On Tue, Mar 21, 2023 at 02:41:53PM +0200, Mike Rapoport wrote:
On Mon, Mar 20, 2023 at 11:30:00AM -0700, Andrei Vagin wrote:
On Thu, Mar 9, 2023 at 11:58 AM Andrew Morton akpm@linux-foundation.org wrote:
On Thu, 9 Mar 2023 18:57:11 +0500 Muhammad Usama Anjum usama.anjum@collabora.com wrote:
The information related to pages if the page is file mapped, present and swapped is required for the CRIU project [5][6]. The addition of the required mask, any mask, excluded mask and return masks are also required for the CRIU project [5].
It's a ton of new code and what I'm not seeing in here (might have missed it?) is a clear statement of the value of this feature to our users.
I see hints that CRIU would like it, but no description of how valuable this is to CRIU's users.
Hi Andrew,
The current interface works for CRIU, and I can't say we have anything critical with it right now.

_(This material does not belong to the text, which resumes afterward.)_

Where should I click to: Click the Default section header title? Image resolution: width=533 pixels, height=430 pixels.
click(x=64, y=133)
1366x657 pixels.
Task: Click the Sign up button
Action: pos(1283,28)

On the other hand, the new interface has a number of significant improvements:
it is more granular and allows us to track changed pages more effectively. The current interface can clear dirty bits for the entire process only. In addition, reading info about pages is a separate operation. It means we must freeze the process to read information about all its pages, reset dirty bits, only then we can start dumping pages. The information about pages becomes more and more outdated, while we are processing pages. The new interface solves both these downsides. First, it allows us to read pte bits and clear the soft-dirty bit atomically. It means that CRIU will not need to freeze processes to pre-dump their memory. Second, it clears soft-dirty bits for a specified region of memory. It means CRIU will have actual info about pages to the moment of dumping them.

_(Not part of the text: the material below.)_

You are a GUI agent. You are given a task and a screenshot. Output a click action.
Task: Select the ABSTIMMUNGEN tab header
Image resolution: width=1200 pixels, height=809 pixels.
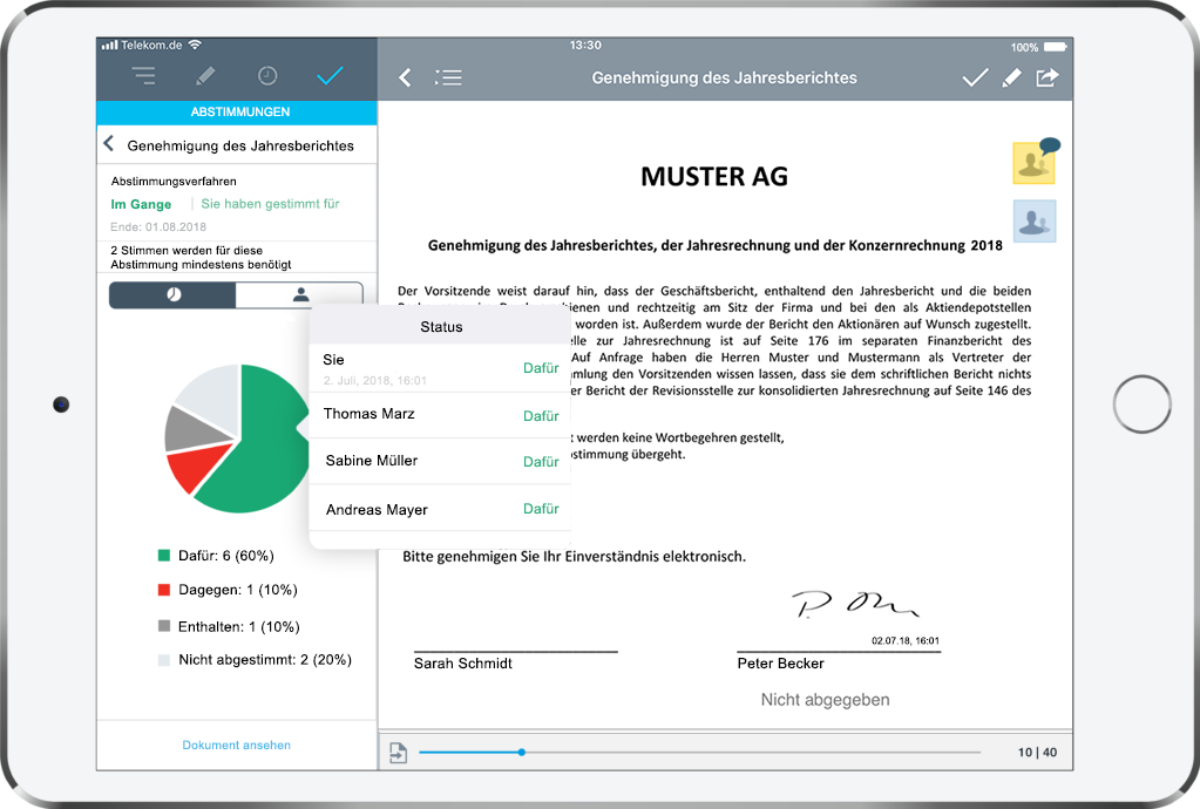[x=237, y=112]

The new interface has to be much faster because basic page filtering is happening in the kernel. With the old interface, we have to read pagemap for each page.
There is still a caveat in using userfaultfd for tracking dirty pages in CRIU because we still don't support C/R of processes that use uffd.
This reminded me whether the interface can also expose soft-dirty as a ranged soft-dirty collector too to replace existing pagemap read()s? Just in case userfault cannot be used. The code addition should be trivial IIUC.
Then maybe PAGE_IS_WRITTEN will be a name too generic, it can be two bits PAGE_IS_UFFD_WP and PAGE_IS_SOFT_DIRTY, having PAGE_IS_UFFD_WP the inverted meaning of current PAGE_IS_WRITTEN.